1. Impressive Generative AI Functionality
AWS has incorporated some impressive generative AI functionality into their AWS tools and services which should enhance the developer experience. It is likely you have seen the AI assistant ‘Q’ which can live in your console and help you with a myriad of topics. I think new users and customers to AWS will find this particularly helpful as they ramp-up on the nuances of AWS. Another interesting feature I saw but you may not had heard of in the news, but something I personally had been wondering for a while is how LLMs would co-exist with the more traditional chatbot technologies such as AWS Lex and I had the opportunity to attend a session in which I was very impressed by how the two were combined. You can read in more detail here, but, in summary,
- you can now not only use generative AI to help build out your traditional chatbot workflows to help answer the question ‘what are all the ways a user may ask this question, and
- you can now use LLMs combined with a RAG approach to help answer FAQ type questions from your own documents.
There a lot of really cool features included here and I was impressed with the eloquence in how they were implemented so I definitely recommend checking it out if you are a Lex user. Kudos to the AWS team.
2. AWS Bedrock Helps You Build with GenAI
It is becoming very easy to build something with a generative AI model. AWS has clearly spent a ton of effort to make it as easy as possible. Services like AWS Bedrock make interacting and building with generative models from a multitude of model providers about as easy as interacting with any API and it works on a token consumption basis making it relatively accessible for the smaller use cases. There were certainly plenty of sessions describing or showing attendees how they could build with Bedrock. The other main theme running through the generative AI sessions was RAG (Retrieval Augmented Generation) approaches to reduce hallucinations. I believe, and AWS seems to agree, that it is a great way to reduce hallucinations in large language models.

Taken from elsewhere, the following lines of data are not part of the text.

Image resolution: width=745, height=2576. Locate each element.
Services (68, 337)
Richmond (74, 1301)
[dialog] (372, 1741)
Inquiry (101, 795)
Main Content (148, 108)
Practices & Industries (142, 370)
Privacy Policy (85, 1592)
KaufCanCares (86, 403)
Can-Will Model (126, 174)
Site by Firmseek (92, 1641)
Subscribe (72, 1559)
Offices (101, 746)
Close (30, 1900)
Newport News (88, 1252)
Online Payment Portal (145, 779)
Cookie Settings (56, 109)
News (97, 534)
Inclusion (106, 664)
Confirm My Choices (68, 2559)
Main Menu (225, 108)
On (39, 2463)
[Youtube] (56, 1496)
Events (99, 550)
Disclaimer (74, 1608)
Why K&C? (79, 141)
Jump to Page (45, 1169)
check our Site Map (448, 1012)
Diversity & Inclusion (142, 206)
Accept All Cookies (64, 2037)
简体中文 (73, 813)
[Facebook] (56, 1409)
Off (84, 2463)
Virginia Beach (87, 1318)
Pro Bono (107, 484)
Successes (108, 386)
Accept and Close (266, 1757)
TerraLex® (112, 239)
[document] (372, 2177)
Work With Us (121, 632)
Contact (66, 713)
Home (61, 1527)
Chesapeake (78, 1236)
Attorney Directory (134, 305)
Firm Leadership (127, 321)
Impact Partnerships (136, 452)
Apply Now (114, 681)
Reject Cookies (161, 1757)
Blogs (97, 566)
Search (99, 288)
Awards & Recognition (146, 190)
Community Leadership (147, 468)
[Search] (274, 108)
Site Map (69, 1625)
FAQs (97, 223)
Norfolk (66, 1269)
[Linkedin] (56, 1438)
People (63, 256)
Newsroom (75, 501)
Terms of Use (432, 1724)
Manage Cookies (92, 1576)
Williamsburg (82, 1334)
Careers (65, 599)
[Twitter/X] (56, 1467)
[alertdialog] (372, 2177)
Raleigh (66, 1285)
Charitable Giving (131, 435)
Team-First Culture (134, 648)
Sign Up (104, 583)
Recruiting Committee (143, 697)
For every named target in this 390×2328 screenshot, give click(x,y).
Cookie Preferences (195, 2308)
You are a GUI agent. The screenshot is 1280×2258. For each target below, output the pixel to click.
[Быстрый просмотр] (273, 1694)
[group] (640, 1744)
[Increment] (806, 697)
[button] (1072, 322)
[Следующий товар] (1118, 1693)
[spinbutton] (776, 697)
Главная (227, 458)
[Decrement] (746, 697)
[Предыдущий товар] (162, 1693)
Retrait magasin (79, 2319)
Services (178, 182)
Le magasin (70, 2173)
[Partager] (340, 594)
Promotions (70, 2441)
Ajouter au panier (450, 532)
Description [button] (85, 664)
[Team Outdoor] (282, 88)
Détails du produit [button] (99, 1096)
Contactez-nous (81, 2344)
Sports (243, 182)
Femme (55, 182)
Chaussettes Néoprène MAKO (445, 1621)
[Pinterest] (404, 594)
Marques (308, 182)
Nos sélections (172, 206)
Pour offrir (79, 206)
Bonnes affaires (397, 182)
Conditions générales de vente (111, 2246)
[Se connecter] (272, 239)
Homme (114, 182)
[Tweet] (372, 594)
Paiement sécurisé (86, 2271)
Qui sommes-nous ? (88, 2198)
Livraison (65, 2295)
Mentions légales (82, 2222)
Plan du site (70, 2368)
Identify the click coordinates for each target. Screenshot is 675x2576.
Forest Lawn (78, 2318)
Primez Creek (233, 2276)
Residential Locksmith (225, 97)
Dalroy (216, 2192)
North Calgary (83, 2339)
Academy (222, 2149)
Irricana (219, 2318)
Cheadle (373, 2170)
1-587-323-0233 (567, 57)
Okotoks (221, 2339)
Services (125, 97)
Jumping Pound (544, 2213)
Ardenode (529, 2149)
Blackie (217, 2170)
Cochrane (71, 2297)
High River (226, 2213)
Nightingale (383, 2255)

3. We’re Still in the 1st Inning of the Ball Game
I recall in a few different sessions a facilitator admitting that there really weren't any best practices at this point, or "no one really knows the answer" to various questions. I found that intellectual humility refreshing as well as extremely exciting. I had the opportunity to attend a few sessions on some topics that I don’t particularly hear many people talking about, but are certainly important to have a handle on if you are going to leverage LLMs. Some examples of these topics include measuring and safeguarding against toxicity in LLM responses, LLMOps, and optimizing LLMs for speed and efficiency. There is still so much that will be figured out as it relates to the generative AI technology and I personally have no reason to believe the rate of innovation will slow down.